If, however, the compiler determines that the results of the instruction 144 are to be used within a threshold number of instructions following the instruction 144 and are not to be used by a subsequent instruction beyond the threshold number of instructions, the compiler may set the single-use result field 212 to a value indicating the determination. For example, the compiler may set the single-use result field 212 to a high value (e.g., “1”, “111”). As such, after completion of the instruction 144, the data processing system 100 may use the results of the instruction 144 in subsequent instructions without writing the results to the write address indicated by the write address field 210.

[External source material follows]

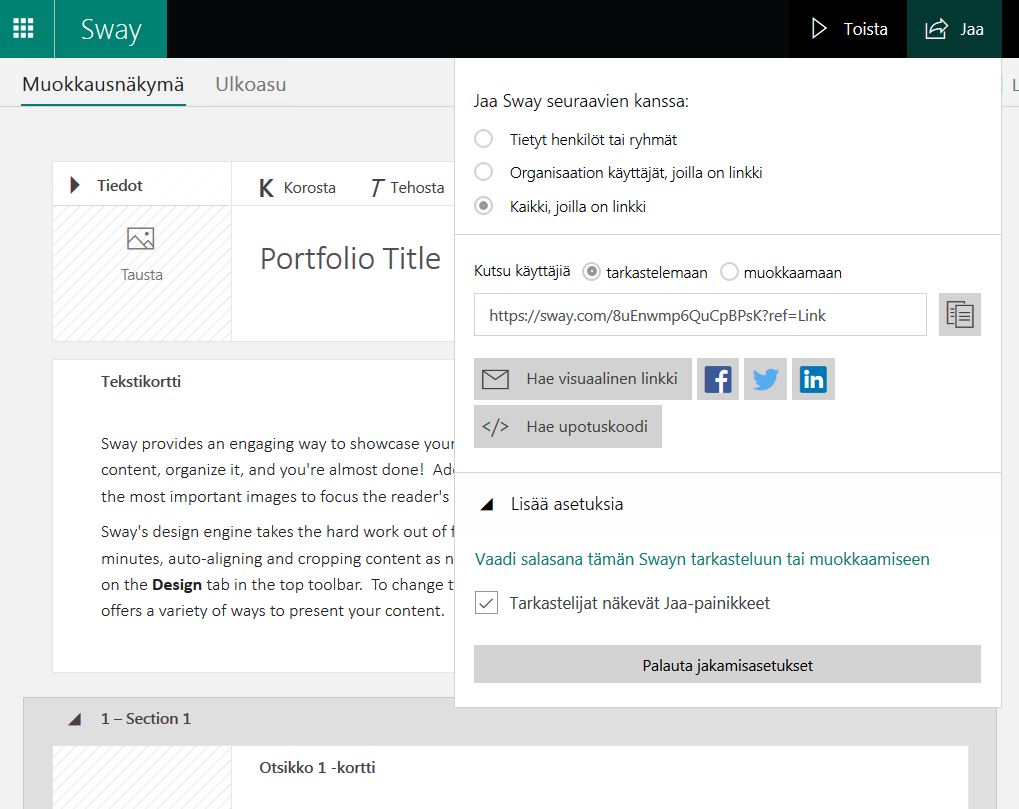Share to Facebook icon
The image size is (1019, 809).
point(718,379)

FIG. 10 illustrates a set of instructions 220 that may be analyzed by the compiler to determine whether to set a single-use result field for each of the instructions. In the illustrated example, a first instruction 222 includes an add instruction that adds two operands, each located in the memory or storage 20, 22 at a location b and generates a result to be stored at a location c. The compiler may analyze the set of instructions 220 and determine that a second instruction 226, a fourth instruction 234, and a fifth instruction 238 are within a threshold number of instructions from the first instruction 222 and read from the location c as an input. This may indicate that the second instruction 226, the fourth instruction 234, and the fifth instruction 238 use the result of the first instruction 222 as input, for instance. The compiler may also determine that no instruction beyond the threshold number of instructions reads from the location c. In response, the compiler 142 may set the single-use result field of the first instruction 222. This is illustrated in FIG. 10 by the use of “#c” in the instruction 222.
For the second instruction 226, the compiler 142 may determine that the location at which the results of the second instruction 226 are to be stored is not accessed by an instruction within the threshold number of instructions. As illustrated, a later instruction, such as a sixth instruction 242, may access the location to which the result of the second instruction is stored. However, since the sixth instruction 242 is beyond the threshold number of instructions from the second instruction 226, the compiler 142 may not set the single-use result field of the second instruction 226.
Further, the compiler 142 may determine that a location d at which the result of the third instruction 230 is to be accessed as input for the fifth instruction 238 and not beyond the threshold number of instructions from the third instruction and may set the single-use result field of the third instruction 230. This is illustrated in FIG. 10 by the use of “#d” in the instruction 230. Likewise, the compiler 142 may determine that a location f of the fourth instruction 234 is to be accessed as input for the fifth instruction 238 and not beyond the threshold number of instructions from the third instruction and may set the single-use result field of the fourth instruction 234. This is illustrated in FIG. 10 by the use of “#f” in the instruction 234. Additionally, the compiler 142 may determine that a location g at which a result of the fifth instruction 238 is not to be accessed for input to any later instruction in the set of instructions 220 and may thus not set the single-use result field of the fifth instruction.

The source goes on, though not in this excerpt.